CPT code 49525 is used to describe the surgical procedure for the repair of a sliding hernia. A sliding hernia occurs when an organ or tissue protrudes through a weakened area in the abdominal wall, and part of the hernia sac is formed by an organ, such as the bladder or colon. This code specifically indicates that the repair involves the repositioning and securing of the herniated tissue back into its proper place, ensuring that the hernia is effectively treated to prevent complications.

Does CPT 49525 Need a Modifier?

For CPT code 49525, which pertains to the repair of an inguinal hernia, the following modifiers may be applicable:

1. Modifier 22 - Increased Procedural Services: Used when the work required to perform the procedure is substantially greater than typically required.

2. Modifier 50 - Bilateral Procedure: Used when the procedure is performed on both sides of the body.

3. Modifier 51 - Multiple Procedures: Used when multiple procedures are performed during the same surgical session.

4. Modifier 52 - Reduced Services: Used when the procedure is partially reduced or eliminated at the physician's discretion.

5. Modifier 59 - Distinct Procedural Service: Used to indicate that a procedure or service was distinct or independent from other services performed on the same day.

6. Modifier 76 - Repeat Procedure by Same Physician: Used when the same procedure is repeated by the same physician.

7. Modifier 77 - Repeat Procedure by Another Physician: Used when the same procedure is repeated by a different physician.

8. Modifier 78 - Unplanned Return to the Operating/Procedure Room by the Same Physician Following Initial Procedure for a Related Procedure During the Postoperative Period: Used when a related procedure is performed during the postoperative period.

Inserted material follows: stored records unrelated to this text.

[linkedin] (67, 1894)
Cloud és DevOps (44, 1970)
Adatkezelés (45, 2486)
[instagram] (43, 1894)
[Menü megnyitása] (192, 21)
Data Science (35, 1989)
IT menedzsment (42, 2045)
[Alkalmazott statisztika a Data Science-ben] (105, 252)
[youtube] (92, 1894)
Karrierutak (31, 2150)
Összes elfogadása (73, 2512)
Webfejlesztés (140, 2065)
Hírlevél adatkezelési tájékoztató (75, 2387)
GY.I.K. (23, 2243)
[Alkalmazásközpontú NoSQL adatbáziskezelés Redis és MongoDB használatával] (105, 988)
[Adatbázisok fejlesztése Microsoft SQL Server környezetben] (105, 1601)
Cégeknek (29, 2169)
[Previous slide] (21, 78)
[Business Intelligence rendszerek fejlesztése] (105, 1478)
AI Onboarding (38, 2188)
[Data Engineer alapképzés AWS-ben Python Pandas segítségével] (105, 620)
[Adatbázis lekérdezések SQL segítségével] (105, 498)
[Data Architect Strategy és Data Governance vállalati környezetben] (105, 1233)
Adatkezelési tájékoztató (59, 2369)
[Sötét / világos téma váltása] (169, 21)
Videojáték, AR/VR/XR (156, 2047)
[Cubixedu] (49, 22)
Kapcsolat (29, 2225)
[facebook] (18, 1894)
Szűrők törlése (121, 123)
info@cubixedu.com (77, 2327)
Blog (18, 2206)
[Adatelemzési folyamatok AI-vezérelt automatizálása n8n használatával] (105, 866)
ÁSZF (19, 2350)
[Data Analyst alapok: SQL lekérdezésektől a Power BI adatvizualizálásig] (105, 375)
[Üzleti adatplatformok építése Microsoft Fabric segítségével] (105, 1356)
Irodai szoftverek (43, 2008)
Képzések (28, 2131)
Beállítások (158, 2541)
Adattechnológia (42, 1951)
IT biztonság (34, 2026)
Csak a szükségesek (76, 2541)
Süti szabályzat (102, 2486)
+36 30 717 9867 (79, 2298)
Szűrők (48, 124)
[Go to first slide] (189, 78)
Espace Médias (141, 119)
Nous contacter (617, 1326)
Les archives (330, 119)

9. Modifier 79 - Unrelated Procedure or Service by the Same Physician During the Postoperative Period: Used when an unrelated procedure is performed by the same physician during the postoperative period.

10. Modifier 80 - Assistant Surgeon: Used when an assistant surgeon is required during the procedure.

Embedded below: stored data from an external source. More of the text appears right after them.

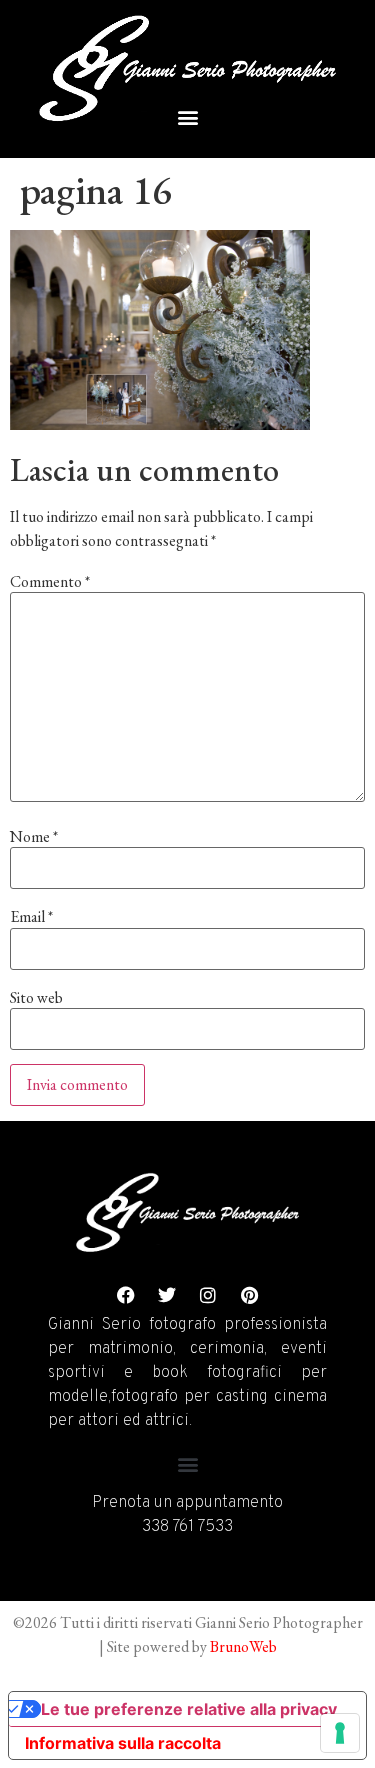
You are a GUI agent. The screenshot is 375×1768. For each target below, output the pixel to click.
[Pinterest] (249, 1295)
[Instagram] (208, 1295)
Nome (34, 837)
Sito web (36, 998)
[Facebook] (126, 1295)
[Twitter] (167, 1295)
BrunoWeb (243, 1646)
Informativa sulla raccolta (123, 1743)
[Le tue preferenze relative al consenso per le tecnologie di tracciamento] (340, 1733)
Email (31, 917)
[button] (187, 116)
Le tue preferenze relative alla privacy (189, 1709)
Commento (50, 582)
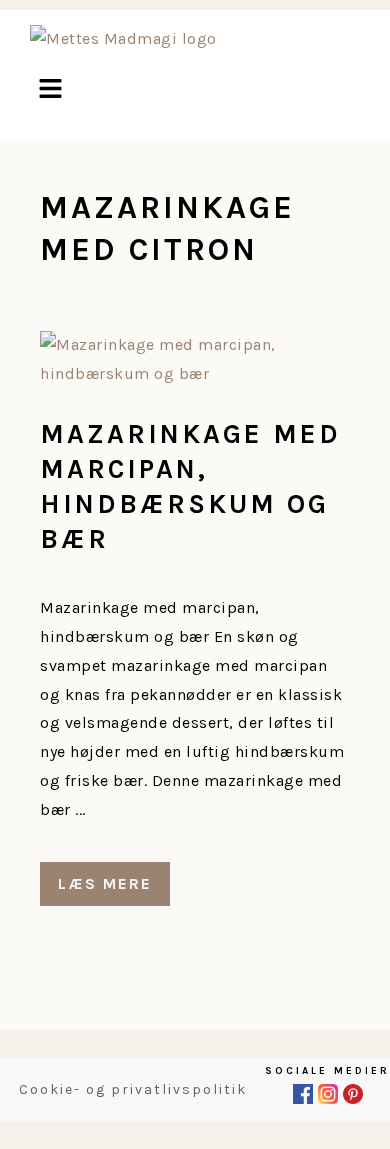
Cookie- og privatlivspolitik (133, 1089)
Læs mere (105, 883)
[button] (50, 91)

11. Modifier 81 - Minimum Assistant Surgeon: Used when a minimum assistant surgeon is required during the procedure.

12. Modifier 82 - Assistant Surgeon (when qualified resident surgeon not available): Used when an assistant surgeon is required and a qualified resident surgeon is not available.

13. Modifier AS - Physician Assistant, Nurse Practitioner, or Clinical Nurse Specialist services for assistant at surgery: Used when these healthcare professionals assist in the surgery.

14. Modifier LT - Left Side: Used to indicate that the procedure was performed on the left side of the body.

15. Modifier RT - Right Side: Used to indicate that the procedure was performed on the right side of the body.

These modifiers help provide additional information about the circumstances under which the procedure was performed, ensuring accurate billing and reimbursement.

CPT Code 49525 Medicare Reimbursement

CPT code 49525 is reimbursed by Medicare. This code is listed on the Medicare Physician Fee Schedule (MPFS), indicating that it is a covered service. However, reimbursement may vary depending on factors such as geographic location and the specific Medicare Administrative Contractor (MAC) processing the claim. Providers should consult their local MAC for specific coverage and payment guidelines related to CPT 49525.